## Exercise description
Transcribe the records underneath word for word, and leave no line out.
### Information given
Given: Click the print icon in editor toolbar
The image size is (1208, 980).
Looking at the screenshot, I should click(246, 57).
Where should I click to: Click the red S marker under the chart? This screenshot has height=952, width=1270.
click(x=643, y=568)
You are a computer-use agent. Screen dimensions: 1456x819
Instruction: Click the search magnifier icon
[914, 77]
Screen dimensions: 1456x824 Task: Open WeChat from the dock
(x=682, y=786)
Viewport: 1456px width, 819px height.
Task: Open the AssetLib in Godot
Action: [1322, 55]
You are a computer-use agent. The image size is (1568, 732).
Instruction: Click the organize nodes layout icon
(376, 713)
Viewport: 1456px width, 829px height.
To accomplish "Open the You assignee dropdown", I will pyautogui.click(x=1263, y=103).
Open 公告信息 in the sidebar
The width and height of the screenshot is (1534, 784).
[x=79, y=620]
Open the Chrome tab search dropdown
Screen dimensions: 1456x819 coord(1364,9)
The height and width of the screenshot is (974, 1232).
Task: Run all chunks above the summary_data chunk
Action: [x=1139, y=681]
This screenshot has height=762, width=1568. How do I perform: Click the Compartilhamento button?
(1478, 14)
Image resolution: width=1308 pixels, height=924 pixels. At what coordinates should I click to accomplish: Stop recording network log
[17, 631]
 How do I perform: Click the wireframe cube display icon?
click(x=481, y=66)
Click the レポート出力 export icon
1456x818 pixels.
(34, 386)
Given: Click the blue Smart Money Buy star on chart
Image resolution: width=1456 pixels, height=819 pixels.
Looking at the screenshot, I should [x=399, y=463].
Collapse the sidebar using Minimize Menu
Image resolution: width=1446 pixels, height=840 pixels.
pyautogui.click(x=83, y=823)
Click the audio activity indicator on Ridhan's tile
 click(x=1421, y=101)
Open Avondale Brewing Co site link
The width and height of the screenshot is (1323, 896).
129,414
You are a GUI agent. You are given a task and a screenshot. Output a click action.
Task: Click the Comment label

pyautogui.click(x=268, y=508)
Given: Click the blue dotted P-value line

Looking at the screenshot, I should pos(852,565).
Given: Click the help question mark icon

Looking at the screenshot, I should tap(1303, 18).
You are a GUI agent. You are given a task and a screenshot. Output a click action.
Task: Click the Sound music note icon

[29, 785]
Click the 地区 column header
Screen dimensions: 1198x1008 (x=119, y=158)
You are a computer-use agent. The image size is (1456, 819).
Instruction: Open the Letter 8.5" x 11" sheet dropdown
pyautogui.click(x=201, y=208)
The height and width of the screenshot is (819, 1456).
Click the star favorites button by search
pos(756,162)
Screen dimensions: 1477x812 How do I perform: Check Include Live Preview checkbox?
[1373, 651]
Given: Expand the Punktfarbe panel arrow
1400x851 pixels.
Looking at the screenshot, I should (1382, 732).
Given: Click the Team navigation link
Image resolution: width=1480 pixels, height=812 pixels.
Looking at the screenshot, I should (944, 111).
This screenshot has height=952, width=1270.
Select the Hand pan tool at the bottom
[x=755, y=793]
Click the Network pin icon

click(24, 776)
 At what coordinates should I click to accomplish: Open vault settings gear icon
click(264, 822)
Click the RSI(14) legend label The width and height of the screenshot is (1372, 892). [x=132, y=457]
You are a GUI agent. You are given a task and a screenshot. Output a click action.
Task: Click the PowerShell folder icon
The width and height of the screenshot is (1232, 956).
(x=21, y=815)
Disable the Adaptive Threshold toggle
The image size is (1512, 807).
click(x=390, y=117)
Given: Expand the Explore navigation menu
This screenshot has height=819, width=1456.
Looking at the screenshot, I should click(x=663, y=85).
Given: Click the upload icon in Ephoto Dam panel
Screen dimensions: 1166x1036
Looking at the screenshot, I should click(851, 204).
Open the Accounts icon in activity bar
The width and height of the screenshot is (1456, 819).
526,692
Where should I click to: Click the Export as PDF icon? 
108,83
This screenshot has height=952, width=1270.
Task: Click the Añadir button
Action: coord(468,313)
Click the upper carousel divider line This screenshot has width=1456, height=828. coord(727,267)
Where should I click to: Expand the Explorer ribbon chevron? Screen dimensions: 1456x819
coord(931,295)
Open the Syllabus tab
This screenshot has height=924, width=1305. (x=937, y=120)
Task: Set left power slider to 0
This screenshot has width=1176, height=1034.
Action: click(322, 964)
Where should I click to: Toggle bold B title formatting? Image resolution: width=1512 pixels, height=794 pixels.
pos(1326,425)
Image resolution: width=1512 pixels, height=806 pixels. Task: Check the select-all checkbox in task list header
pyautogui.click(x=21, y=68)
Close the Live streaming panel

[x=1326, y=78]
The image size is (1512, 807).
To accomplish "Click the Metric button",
######
## Reply
Given: Click the print icon in editor toolbar
The image size is (1208, 980).
Looking at the screenshot, I should click(246, 57).
Where should I click to: Click the red S marker under the chart? This screenshot has height=952, width=1270.
click(x=643, y=568)
You are a computer-use agent. Screen dimensions: 1456x819
Instruction: Click the search magnifier icon
[914, 77]
Screen dimensions: 1456x824 Task: Open WeChat from the dock
(x=682, y=786)
Viewport: 1456px width, 819px height.
Task: Open the AssetLib in Godot
Action: [1322, 55]
You are a computer-use agent. The image size is (1568, 732).
Instruction: Click the organize nodes layout icon
(376, 713)
Viewport: 1456px width, 829px height.
To accomplish "Open the You assignee dropdown", I will pyautogui.click(x=1263, y=103).
Open 公告信息 in the sidebar
The width and height of the screenshot is (1534, 784).
[x=79, y=620]
Open the Chrome tab search dropdown
Screen dimensions: 1456x819 coord(1364,9)
The height and width of the screenshot is (974, 1232).
Task: Run all chunks above the summary_data chunk
Action: [x=1139, y=681]
This screenshot has height=762, width=1568. How do I perform: Click the Compartilhamento button?
(1478, 14)
Image resolution: width=1308 pixels, height=924 pixels. At what coordinates should I click to accomplish: Stop recording network log
[17, 631]
 How do I perform: Click the wireframe cube display icon?
click(x=481, y=66)
Click the レポート出力 export icon
1456x818 pixels.
(34, 386)
Given: Click the blue Smart Money Buy star on chart
Image resolution: width=1456 pixels, height=819 pixels.
Looking at the screenshot, I should [x=399, y=463].
Collapse the sidebar using Minimize Menu
Image resolution: width=1446 pixels, height=840 pixels.
pyautogui.click(x=83, y=823)
Click the audio activity indicator on Ridhan's tile
 click(x=1421, y=101)
Open Avondale Brewing Co site link
The width and height of the screenshot is (1323, 896).
129,414
You are a GUI agent. You are given a task and a screenshot. Output a click action.
Task: Click the Comment label

pyautogui.click(x=268, y=508)
Given: Click the blue dotted P-value line

Looking at the screenshot, I should pos(852,565).
Given: Click the help question mark icon

Looking at the screenshot, I should tap(1303, 18).
You are a GUI agent. You are given a task and a screenshot. Output a click action.
Task: Click the Sound music note icon

[29, 785]
Click the 地区 column header
Screen dimensions: 1198x1008 (x=119, y=158)
You are a computer-use agent. The image size is (1456, 819).
Instruction: Open the Letter 8.5" x 11" sheet dropdown
pyautogui.click(x=201, y=208)
The height and width of the screenshot is (819, 1456).
Click the star favorites button by search
pos(756,162)
Screen dimensions: 1477x812 How do I perform: Check Include Live Preview checkbox?
[1373, 651]
Given: Expand the Punktfarbe panel arrow
1400x851 pixels.
Looking at the screenshot, I should (1382, 732).
Given: Click the Team navigation link
Image resolution: width=1480 pixels, height=812 pixels.
Looking at the screenshot, I should (944, 111).
This screenshot has height=952, width=1270.
Select the Hand pan tool at the bottom
[x=755, y=793]
Click the Network pin icon

click(24, 776)
 At what coordinates should I click to accomplish: Open vault settings gear icon
click(264, 822)
Click the RSI(14) legend label The width and height of the screenshot is (1372, 892). [x=132, y=457]
You are a GUI agent. You are given a task and a screenshot. Output a click action.
Task: Click the PowerShell folder icon
The width and height of the screenshot is (1232, 956).
(x=21, y=815)
Disable the Adaptive Threshold toggle
The image size is (1512, 807).
click(x=390, y=117)
Given: Expand the Explore navigation menu
This screenshot has height=819, width=1456.
Looking at the screenshot, I should click(x=663, y=85).
Given: Click the upload icon in Ephoto Dam panel
Screen dimensions: 1166x1036
Looking at the screenshot, I should click(851, 204).
Open the Accounts icon in activity bar
The width and height of the screenshot is (1456, 819).
526,692
Where should I click to: Click the Export as PDF icon? 
108,83
This screenshot has height=952, width=1270.
Task: Click the Añadir button
Action: coord(468,313)
Click the upper carousel divider line This screenshot has width=1456, height=828. coord(727,267)
Where should I click to: Expand the Explorer ribbon chevron? Screen dimensions: 1456x819
coord(931,295)
Open the Syllabus tab
This screenshot has height=924, width=1305. (x=937, y=120)
Task: Set left power slider to 0
This screenshot has width=1176, height=1034.
Action: click(322, 964)
Where should I click to: Toggle bold B title formatting? Image resolution: width=1512 pixels, height=794 pixels.
pos(1326,425)
Image resolution: width=1512 pixels, height=806 pixels. Task: Check the select-all checkbox in task list header
pyautogui.click(x=21, y=68)
Close the Live streaming panel

[x=1326, y=78]
The image size is (1512, 807).
To accomplish "Click the Metric button",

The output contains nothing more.